### TEKS YANG DIBERIKAN
────────────────────────────────────────
ENTAH apa yang terlintas dalam pemikiran-pemikiran para pemangku kebijakan negara ini. Betapa tidak, di saat kondisi tanah air masih berjibaku dengan pandemi virus corona atau covid-19, pemerintah justru mewacanakan dan akan menerapkan kebijakan new normal.
Bisa jadi maksud pemerintah ini baik, tidak ingin gara-gara mewabahnya virus corona membuat perekonomian di tanah air kian terpuruk. Namun masalahnya, apalah arti ekonomi jika kesehatan dan keselamatan jiwa masyarakatnya masih dalam ancaman ganasnya virus asal Wuhan, China tersebut. Hal itu jelas tidak berarti bukan?
────────────────────────────────────────
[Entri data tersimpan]
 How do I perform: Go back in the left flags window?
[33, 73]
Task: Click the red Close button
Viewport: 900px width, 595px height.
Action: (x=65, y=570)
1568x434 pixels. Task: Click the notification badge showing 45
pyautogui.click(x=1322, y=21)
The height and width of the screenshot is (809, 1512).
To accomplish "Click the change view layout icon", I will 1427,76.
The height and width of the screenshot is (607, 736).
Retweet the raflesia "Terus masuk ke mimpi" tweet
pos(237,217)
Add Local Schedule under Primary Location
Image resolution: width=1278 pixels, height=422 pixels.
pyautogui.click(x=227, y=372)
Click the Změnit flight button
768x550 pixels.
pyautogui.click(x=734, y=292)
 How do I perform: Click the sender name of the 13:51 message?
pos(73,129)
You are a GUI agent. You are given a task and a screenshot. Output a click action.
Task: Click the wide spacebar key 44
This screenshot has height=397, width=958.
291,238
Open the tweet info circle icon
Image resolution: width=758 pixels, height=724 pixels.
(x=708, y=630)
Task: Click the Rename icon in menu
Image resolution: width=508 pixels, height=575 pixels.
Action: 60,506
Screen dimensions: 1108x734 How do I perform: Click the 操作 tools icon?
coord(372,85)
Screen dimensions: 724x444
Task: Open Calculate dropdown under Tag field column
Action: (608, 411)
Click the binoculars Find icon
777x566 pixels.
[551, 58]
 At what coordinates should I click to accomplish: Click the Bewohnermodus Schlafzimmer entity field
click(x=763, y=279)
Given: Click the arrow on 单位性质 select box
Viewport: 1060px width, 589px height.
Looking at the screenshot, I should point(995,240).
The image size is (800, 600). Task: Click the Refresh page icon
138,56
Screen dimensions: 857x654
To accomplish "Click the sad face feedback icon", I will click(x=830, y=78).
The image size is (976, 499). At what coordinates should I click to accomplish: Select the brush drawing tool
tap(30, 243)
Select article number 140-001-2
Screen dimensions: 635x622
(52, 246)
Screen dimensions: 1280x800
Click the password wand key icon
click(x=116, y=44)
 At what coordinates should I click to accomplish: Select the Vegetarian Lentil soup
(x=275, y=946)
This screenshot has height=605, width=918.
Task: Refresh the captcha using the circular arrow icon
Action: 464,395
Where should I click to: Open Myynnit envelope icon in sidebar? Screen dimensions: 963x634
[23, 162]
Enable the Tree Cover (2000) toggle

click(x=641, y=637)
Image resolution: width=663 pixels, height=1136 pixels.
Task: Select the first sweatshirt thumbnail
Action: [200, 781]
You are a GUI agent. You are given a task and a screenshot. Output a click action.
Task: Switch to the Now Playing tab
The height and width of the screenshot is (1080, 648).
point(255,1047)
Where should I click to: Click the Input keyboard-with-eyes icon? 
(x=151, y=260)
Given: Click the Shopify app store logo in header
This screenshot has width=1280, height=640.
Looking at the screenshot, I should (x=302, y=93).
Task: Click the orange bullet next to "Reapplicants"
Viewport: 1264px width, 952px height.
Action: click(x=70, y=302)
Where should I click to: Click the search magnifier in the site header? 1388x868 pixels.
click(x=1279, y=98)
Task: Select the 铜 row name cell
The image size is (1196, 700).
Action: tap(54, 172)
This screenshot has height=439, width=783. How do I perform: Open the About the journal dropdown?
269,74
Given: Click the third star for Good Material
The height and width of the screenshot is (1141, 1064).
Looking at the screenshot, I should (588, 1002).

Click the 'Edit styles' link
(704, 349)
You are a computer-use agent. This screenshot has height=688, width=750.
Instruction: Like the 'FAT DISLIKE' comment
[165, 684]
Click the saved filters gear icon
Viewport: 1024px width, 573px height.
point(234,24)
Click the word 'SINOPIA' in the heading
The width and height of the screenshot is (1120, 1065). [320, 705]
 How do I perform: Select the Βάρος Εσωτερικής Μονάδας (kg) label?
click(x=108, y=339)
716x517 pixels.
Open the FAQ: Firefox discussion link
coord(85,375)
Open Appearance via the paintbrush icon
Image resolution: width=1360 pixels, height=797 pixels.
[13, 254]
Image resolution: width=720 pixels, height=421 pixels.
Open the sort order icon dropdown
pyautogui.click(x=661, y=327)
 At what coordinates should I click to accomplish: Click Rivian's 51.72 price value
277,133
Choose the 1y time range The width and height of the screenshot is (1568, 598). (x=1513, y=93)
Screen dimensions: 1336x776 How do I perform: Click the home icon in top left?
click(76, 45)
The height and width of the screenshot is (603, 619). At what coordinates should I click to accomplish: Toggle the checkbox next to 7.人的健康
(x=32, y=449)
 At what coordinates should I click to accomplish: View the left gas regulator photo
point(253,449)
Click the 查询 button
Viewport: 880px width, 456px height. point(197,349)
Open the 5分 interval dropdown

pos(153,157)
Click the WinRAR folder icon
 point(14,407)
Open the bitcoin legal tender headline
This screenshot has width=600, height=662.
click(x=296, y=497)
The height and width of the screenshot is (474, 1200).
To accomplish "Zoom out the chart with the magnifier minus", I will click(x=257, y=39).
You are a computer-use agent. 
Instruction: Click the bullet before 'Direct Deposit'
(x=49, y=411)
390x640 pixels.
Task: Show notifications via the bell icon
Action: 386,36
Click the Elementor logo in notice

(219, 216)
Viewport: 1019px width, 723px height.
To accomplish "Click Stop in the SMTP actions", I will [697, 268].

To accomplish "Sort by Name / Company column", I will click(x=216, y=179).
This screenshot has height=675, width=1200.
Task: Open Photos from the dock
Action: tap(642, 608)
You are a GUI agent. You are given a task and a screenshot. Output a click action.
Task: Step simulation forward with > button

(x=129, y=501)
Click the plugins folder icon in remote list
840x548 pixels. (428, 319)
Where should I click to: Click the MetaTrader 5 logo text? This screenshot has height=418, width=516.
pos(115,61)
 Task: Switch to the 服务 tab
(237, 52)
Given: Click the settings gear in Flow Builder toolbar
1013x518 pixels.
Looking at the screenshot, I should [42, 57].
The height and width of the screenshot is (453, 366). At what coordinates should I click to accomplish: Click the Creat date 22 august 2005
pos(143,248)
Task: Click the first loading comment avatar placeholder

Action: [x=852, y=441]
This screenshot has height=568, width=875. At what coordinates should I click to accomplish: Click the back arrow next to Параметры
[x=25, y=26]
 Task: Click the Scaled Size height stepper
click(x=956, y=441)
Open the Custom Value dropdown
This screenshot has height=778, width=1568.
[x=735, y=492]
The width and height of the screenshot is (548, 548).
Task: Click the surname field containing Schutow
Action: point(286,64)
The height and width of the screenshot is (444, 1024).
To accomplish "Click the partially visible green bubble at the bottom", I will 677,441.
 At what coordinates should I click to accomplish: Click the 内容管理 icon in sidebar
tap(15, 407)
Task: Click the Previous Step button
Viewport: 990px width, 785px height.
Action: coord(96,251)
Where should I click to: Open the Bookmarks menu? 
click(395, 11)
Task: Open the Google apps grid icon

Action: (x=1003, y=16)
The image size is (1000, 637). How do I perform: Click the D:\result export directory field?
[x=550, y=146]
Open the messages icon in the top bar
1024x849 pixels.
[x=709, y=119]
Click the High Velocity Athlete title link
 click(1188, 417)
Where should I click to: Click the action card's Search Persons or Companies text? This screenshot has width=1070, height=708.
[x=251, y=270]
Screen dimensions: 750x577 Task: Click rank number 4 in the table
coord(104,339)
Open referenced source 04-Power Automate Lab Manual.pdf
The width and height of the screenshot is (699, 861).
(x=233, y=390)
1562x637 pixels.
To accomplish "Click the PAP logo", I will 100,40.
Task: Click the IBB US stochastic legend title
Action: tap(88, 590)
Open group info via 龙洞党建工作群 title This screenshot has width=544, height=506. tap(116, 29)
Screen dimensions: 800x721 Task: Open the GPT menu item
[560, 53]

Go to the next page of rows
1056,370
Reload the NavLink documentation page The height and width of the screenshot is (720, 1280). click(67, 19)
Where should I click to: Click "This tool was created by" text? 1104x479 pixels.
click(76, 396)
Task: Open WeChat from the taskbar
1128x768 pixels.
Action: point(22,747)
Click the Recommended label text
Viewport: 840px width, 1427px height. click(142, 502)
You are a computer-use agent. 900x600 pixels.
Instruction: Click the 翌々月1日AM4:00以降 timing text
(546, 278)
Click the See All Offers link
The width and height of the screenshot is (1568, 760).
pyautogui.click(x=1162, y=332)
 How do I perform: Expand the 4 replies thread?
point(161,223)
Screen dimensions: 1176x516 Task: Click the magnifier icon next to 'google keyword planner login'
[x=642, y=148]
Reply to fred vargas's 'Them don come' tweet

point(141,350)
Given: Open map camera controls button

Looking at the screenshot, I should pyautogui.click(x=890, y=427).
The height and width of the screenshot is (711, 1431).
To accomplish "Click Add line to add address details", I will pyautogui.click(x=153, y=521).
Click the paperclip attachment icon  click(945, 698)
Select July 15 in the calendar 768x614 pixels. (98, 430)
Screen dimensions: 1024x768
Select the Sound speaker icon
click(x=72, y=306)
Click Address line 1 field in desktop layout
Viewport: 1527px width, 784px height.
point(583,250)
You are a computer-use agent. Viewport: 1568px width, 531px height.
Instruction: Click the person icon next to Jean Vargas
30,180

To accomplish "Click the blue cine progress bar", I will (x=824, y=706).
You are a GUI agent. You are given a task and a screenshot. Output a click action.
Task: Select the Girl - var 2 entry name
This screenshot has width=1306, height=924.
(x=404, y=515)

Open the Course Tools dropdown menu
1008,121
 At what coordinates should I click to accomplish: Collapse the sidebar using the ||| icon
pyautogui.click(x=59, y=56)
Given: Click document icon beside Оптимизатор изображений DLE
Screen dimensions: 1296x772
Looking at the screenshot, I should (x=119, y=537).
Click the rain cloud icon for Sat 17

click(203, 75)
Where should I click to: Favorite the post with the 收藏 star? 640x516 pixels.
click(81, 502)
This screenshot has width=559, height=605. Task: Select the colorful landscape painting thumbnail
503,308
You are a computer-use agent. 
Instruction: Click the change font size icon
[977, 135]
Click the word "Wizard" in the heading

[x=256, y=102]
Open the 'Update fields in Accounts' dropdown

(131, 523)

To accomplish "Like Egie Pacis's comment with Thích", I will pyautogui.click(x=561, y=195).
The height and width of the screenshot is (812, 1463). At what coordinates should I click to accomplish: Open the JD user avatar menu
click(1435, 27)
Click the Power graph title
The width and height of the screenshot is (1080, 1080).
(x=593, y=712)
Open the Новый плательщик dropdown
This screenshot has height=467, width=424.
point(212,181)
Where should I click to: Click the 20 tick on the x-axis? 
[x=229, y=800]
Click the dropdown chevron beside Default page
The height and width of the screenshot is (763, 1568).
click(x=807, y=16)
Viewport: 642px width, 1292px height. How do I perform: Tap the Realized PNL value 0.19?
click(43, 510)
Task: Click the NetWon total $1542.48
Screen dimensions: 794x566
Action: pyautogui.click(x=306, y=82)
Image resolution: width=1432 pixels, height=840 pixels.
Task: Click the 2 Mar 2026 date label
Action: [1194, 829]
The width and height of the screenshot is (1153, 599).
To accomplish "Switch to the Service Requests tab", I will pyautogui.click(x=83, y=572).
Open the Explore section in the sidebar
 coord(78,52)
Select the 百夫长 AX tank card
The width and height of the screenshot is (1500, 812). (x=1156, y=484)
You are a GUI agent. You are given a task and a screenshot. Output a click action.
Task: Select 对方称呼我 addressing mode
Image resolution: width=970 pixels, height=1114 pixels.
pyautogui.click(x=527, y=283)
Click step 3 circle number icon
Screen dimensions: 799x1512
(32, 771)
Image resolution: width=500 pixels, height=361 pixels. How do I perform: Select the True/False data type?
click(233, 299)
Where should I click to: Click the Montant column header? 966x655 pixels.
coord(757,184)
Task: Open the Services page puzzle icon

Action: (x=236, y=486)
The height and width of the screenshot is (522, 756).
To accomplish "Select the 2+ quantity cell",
────────────────────────────────────────
### TUGAS KERJA 1
Sebutkan semua sebutan yang dipakai teks tentang kebijakan new normal untuk virus penyebab pandemi.
### TUGAS KERJA 2
Sambung teks tentang kebijakan new normal, dimulai setelah kalimat terakhirnya.

### HASIL 1
virus corona; covid-19; virus asal Wuhan, China

### HASIL 2
Betul, dalam penerapan kebijakan new normal, pemerintah selalu mewanti-wanti agar masyarakat senantiasa memperhatikan protokol kesehatan sebagaimana telah diatur sedemikian rupa oleh pemerintah. Hanya saja, patut dicermati pula tingkat kedisipilinan masyarakat tanah air. Menurut hemat penulis, maaf dengan berat hati harus mengatakan masih sangat rendah.
Tengok saja, dalam pelaksanaan Pembatasan Sosial Berskala Besar (PSBB) yang diterapkan dengan segala pernak-pernik aturan berikut sanksi, masih begitu banyak masyarakat yang seolah tak peduli. Masih banyak ditemukan penduduk +62 ini bekerkeliaran, berkegiatan di luar rumah seolah tidak ada apa-apa. Khususnya waktu menjelang hari raya idul fitri kemarin.
Hampir di seluruh daerah di tanah air, masyarakat Indonesia dengan santainya berdesak-desakan di pusat perbelanjaan, baik di pasar tradisional, modern bahkan pusat pertokoan besar.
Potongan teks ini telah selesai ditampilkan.